Hirsch writes about the many researchers, scientists, doctors and advocates who are still working on “conquering” but maybe not “curing” diabetes. Of course, money is one issue. Ronald Kahn of the Joslin Diabetes Center in Boston has tried to calculate the government’s neglect of diabetes research funding. More than 20 million Americans have diabetes, Type 1 and 2, which translates to about 7 to 8 percent of the total U.S. population.

Dr. Denise Faustman

Dr. Denise Faustman, a veteran diabetes researcher, made Wall Street Journal Headlines in 2006 in a story titled: “Confirming Hope on Diabetes: A Controversial Therapy for Diabetes Is Verified.” Her story is included in Hirsch’s book.

Consider these stats about our country’s lack of public support for a growing diabetic epidemic.

  • Public spending on diabetes is about $50 per diabetic, based on 2007 financial data.
  • The average cost of care per diabetic — what you spend on medicine, equipment, etc — is between $10,000 and $20,000.
  • 32 percent of the nation’s Medicare budget is spent on people with diabetes.
  • Since 1980, the NIH budget for diabetes has increased by 240 percent to $1.1 billion.
  • NIH total expenditures have grown by 261 percent, thus the percentage allocated for diabetes has declined as the number of diabetics has doubled.
  • In 2004, the NIH spent about $68 for each diabetic compared to $16,936 for each patient with West Nile virus.

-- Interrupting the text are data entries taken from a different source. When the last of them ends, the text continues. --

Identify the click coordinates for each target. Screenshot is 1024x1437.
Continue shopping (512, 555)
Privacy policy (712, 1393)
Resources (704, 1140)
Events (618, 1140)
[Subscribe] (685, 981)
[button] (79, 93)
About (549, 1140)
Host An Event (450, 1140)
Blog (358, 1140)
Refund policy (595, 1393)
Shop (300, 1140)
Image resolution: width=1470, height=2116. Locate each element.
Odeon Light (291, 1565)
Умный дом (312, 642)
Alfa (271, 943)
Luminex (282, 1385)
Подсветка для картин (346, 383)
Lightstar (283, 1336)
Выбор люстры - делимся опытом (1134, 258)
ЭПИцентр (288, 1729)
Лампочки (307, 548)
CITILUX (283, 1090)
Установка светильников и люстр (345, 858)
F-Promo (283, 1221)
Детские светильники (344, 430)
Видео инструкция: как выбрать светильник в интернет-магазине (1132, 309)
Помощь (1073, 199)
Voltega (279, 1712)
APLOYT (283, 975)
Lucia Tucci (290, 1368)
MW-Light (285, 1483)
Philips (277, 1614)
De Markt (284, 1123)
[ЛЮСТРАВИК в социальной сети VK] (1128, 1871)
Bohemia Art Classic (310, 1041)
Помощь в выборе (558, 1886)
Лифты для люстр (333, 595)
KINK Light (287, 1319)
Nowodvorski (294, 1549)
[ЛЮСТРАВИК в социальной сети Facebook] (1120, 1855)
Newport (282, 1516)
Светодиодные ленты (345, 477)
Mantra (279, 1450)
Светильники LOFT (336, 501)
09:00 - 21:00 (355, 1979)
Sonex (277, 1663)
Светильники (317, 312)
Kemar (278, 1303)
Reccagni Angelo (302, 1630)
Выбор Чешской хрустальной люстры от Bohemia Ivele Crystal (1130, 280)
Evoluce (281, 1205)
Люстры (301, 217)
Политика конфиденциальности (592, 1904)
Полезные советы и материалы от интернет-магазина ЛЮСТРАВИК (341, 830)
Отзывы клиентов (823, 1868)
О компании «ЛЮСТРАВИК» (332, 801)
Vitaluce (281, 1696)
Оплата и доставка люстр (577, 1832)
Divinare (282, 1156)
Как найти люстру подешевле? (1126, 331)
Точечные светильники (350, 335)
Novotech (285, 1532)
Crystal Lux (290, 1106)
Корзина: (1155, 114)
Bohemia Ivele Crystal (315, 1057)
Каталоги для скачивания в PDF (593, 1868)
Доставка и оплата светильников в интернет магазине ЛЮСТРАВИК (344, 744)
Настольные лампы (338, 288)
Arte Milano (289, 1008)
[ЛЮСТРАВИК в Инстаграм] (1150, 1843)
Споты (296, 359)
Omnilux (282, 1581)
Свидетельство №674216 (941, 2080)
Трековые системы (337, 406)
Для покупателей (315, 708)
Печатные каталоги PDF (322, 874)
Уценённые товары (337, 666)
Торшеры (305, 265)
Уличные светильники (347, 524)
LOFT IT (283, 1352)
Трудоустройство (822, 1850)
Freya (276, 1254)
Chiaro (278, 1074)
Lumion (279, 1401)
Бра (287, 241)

“Our investment in the future, the future of all these people, amounts to less than half of one percent of what we’re spending on the disease,” Kahn told Hirsch, adding that even the tire industry spends at least 3 percent of its sales on research. “It’s simply not enough. I can’t say that if we invested ten times as much we’d move ten times faster, but we would move faster.”

So why would the West Nile Virus receive more funds than Diabetes, you may ask? Hirsch contends that the perception of insulin as a kind of cure — or at least a potent remedy — has made other diseases seem to be a larger threat. Infectious diseases, in general, receive priority for government funding. That makes sense to me because government’s job is to protect us against epidemics, but it does not address the obvious lack of public funding for Type 1 diabetes, an auto immune disease that also strikes suddenly,  without warning and is largely unpreventable. I could not “guard” against the Type 1 diabetes bug bite, although researchers believe that genetic and environmental factors do contribute to a person’s chances.

In today’s recessionary economic climate, I understand that taxpayers can not support every worthwhile disorder or disease. A few years ago, well about 40 years to be exact, President Richard Nixon declared a “war” on cancer and urged Americans to spend money to defeat it. Although some cancers are beatable today, I don’t think anyone would say we’ve won that war? And 40 years ago a group of angry and fired up parents formed JDRF, to raise money for better research and finding a cure for their children suffering with Type 1 diabetes.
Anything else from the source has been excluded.